In the same realm of viewers watching vloggers buy super expensive products, there is also a huge market on YouTube for content creators to show off their extravagant lives to envious viewers. The channel, This is L&S fit into this category. The channel features Landon and Shyla, a young couple living in Los Angeles who document their everyday life. Recently, the two have been gearing up to become a family channel as they follow Shyla’s pregnancy journey. Their most recent video has been climbing the trending charts as they announce the official gender reveal of their baby. No spoilers, but it definitely is extravagant.

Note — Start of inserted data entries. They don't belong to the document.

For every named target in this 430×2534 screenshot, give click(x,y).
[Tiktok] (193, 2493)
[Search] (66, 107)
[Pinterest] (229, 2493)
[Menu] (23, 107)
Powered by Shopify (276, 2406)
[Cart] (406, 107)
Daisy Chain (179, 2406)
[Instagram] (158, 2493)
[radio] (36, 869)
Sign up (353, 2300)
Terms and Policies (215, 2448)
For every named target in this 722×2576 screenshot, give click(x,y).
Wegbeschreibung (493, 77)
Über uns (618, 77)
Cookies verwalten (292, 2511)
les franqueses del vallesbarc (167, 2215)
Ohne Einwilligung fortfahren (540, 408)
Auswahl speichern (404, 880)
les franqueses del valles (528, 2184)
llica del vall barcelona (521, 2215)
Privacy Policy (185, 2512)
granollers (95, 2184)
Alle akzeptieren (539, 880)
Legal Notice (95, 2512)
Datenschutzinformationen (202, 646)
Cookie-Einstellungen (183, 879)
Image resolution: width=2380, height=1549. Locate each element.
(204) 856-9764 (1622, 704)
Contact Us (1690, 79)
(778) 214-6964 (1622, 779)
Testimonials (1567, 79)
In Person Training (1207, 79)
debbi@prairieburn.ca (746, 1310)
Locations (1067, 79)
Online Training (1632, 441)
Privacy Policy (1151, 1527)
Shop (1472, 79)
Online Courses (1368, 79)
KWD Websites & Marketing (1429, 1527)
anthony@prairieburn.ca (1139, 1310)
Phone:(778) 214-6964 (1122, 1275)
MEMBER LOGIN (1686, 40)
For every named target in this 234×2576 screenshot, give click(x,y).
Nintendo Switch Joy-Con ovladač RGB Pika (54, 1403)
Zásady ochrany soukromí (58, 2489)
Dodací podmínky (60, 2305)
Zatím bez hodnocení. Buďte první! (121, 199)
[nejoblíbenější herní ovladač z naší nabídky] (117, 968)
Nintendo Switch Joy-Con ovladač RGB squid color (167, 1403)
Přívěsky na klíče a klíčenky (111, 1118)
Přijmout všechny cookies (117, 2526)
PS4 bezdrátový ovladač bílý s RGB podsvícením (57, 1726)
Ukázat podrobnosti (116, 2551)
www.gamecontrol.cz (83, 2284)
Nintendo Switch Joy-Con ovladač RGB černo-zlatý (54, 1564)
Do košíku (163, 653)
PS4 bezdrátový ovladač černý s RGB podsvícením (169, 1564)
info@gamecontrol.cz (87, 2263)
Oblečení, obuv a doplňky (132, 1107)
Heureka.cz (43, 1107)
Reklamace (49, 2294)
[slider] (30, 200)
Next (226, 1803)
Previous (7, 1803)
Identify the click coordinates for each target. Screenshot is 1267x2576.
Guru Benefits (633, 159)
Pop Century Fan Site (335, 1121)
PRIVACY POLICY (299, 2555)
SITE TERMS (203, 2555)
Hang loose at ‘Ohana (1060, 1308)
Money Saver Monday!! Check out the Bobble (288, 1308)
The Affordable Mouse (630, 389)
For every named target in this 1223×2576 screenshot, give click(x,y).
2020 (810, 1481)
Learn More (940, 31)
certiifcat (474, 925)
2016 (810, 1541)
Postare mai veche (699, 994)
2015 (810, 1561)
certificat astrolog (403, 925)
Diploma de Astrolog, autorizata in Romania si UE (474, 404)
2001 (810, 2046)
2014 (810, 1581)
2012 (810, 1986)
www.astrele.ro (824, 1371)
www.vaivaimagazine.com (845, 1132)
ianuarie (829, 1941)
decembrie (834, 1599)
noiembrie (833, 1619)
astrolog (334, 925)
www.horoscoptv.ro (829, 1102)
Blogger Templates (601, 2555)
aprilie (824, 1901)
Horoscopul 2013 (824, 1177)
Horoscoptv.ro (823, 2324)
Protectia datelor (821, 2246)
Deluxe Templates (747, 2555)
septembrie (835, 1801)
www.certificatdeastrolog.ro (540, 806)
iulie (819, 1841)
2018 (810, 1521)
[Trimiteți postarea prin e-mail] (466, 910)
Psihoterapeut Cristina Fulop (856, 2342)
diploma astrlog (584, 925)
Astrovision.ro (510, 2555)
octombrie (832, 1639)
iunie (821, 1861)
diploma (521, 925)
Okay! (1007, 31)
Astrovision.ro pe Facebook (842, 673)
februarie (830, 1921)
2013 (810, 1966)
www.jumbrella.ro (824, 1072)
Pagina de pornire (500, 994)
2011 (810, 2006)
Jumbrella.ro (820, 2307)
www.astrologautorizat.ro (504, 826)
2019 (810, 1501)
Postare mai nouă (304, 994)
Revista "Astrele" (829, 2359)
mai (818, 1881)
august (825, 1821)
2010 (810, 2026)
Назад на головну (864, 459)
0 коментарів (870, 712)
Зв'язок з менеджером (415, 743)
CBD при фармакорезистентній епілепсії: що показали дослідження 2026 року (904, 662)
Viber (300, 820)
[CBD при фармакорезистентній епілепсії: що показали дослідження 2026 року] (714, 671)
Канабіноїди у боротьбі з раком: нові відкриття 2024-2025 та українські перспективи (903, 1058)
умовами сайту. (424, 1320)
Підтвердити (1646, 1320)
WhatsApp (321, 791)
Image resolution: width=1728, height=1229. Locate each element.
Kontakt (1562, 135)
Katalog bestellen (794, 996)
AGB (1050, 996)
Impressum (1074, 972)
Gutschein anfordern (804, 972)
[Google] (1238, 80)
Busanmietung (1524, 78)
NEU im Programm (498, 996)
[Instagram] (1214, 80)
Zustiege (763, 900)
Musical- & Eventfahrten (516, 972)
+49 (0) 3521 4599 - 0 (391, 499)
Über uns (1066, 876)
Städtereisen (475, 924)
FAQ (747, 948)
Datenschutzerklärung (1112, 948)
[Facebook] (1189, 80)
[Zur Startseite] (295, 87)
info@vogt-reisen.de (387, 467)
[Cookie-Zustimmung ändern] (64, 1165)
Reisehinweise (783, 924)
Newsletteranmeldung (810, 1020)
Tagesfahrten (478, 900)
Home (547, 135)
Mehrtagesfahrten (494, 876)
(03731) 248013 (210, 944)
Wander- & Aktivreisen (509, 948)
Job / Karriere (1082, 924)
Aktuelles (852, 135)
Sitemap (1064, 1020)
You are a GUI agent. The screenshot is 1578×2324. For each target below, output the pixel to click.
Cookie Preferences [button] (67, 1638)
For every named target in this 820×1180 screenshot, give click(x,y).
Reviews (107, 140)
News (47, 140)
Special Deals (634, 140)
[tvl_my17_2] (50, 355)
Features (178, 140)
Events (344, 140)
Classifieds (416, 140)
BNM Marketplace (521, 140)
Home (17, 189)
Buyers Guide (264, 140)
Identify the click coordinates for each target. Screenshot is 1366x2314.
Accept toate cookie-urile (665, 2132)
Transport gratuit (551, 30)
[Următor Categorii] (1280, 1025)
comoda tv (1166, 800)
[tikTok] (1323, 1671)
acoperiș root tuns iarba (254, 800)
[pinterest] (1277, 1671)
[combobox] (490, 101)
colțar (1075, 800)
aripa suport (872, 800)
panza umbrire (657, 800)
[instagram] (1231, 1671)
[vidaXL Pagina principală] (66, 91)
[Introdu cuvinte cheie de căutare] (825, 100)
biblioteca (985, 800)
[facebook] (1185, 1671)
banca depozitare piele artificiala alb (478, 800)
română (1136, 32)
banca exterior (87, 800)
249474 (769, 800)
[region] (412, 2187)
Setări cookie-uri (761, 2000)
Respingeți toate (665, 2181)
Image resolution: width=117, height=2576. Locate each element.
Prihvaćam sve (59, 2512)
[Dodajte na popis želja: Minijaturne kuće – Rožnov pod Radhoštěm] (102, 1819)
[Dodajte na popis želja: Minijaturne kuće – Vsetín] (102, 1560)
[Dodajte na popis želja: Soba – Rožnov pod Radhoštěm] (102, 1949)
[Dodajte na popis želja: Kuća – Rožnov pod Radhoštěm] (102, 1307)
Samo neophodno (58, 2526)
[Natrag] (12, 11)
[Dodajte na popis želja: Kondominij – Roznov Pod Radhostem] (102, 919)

There is nothing down to earth or homey about this couple’s vlogging style. The video begins with drone shots of a huge beach house where the gender reveal party is taking place. Everyone is dressed to the nines. The decor is immaculate. The camera shots look professional. Guests interact in slow motion as dance music blasts. Viewers enter this lavish lifestyle for fifteen minutes as they anticipate the final reveal, which comes in the form of a pink or blue colored Range Rover. The video looks entirely professional and you cannot help but envy their seemingly perfect life. The fear with family channels comes in the form of viewers admiring a certain couple and thinking their lives are perfect and disliking their own life in return. Hopefully, This is L&S’ two million subscribers know the difference between what is shown on camera and was isn’t. Either way, Landond & Shyla clearly know how to film and edit videos. With flashy titles and thumbnails and professional-grade video content, their high viewership is extremely warranted.